Transcription is often stochastic, resulting in significant variation in transcript levels between cells in a population. Developmental processes, like gastrulation, however, have been suggested to rely on uniform gene expression patterns. This raises the question how embryos deal with the stochastic nature of transcription.  Early development of zebrafish embryos provides an ideal experimental platform for elucidating the establishment of gene expression patterns required to support development. The onset of transcription during zygotic genome activation is followed by gastrulation after three cell cycles, providing a window of opportunity to dissect how uniform expression patterns are established.

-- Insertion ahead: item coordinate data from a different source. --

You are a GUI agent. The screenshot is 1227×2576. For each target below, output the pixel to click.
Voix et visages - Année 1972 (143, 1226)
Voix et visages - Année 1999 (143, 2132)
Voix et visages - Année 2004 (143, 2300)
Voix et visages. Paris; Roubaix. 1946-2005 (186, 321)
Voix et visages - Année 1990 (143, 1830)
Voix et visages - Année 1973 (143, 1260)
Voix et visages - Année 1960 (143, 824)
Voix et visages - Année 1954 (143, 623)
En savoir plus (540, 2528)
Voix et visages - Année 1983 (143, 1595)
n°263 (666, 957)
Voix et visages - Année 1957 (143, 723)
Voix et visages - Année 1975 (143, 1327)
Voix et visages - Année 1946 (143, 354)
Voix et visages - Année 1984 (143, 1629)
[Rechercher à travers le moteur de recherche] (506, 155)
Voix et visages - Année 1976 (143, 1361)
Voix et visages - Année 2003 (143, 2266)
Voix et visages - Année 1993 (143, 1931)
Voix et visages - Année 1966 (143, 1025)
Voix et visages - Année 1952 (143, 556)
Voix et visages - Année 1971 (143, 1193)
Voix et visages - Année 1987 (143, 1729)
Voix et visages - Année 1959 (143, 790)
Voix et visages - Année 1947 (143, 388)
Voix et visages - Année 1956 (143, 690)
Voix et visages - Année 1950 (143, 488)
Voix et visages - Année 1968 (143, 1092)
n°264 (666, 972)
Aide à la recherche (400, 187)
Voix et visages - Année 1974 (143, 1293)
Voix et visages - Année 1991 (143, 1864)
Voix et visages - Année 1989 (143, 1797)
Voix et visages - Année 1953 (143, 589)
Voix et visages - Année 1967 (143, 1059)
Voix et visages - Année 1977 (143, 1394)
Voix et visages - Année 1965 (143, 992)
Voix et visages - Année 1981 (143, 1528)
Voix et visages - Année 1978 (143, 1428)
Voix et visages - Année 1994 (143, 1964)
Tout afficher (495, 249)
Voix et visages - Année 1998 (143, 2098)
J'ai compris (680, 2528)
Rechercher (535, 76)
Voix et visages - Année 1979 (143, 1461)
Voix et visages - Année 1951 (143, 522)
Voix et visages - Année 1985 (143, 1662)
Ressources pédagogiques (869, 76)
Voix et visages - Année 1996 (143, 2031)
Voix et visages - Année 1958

We developed a method to quantify gene expression levels during zebrafish embryogenesis at single cell and single molecule resolution (Stapel et al., 2017 PMID: 26700682). Using this method, we find that genes are stochastically activated, as a consequence of (i) genes acquiring transcriptional competence at different times in different cells, (ii) differences in cell cycle stage between cells (extrinsic noise), and (iii) the stochastic nature of transcription itself (intrinsic noise). Stochastic transcription initially leads to large cell-to-cell differences in transcript levels but this variability is reduced over time. The acquisition of transcriptional competence is a one-time event affecting transcript variability only when transcription starts. The effects of extrinsic noise caused by cell cycle heterogeneity are reduced by continuous cell division and cell cycle lengthening. Finally, the effects of intrinsic noise are reduced due to the accumulation of multiple transcription events in each cell. Thus, the stochastic nature of transcription does not present a problem for the embryo because temporal averaging of gene expression noise prevents the propagation of large differences in transcript levels (Stapel et al, in revision).

Moving forward, we will

  • investigate the relationship between nuclear architecture and transcriptional stochasticity.


Our ultimate goal is to generate a uniform model for transcriptional regulation. We attempt to understand how all of the different variables that influence the decision to transcribe a gene or not come together to generate complex transcriptional programs. We use the genome wide onset of transcription as a way into this question and will progressively work our way into cell-specific programs, until we ultimately delineate an overall model of transcriptional control.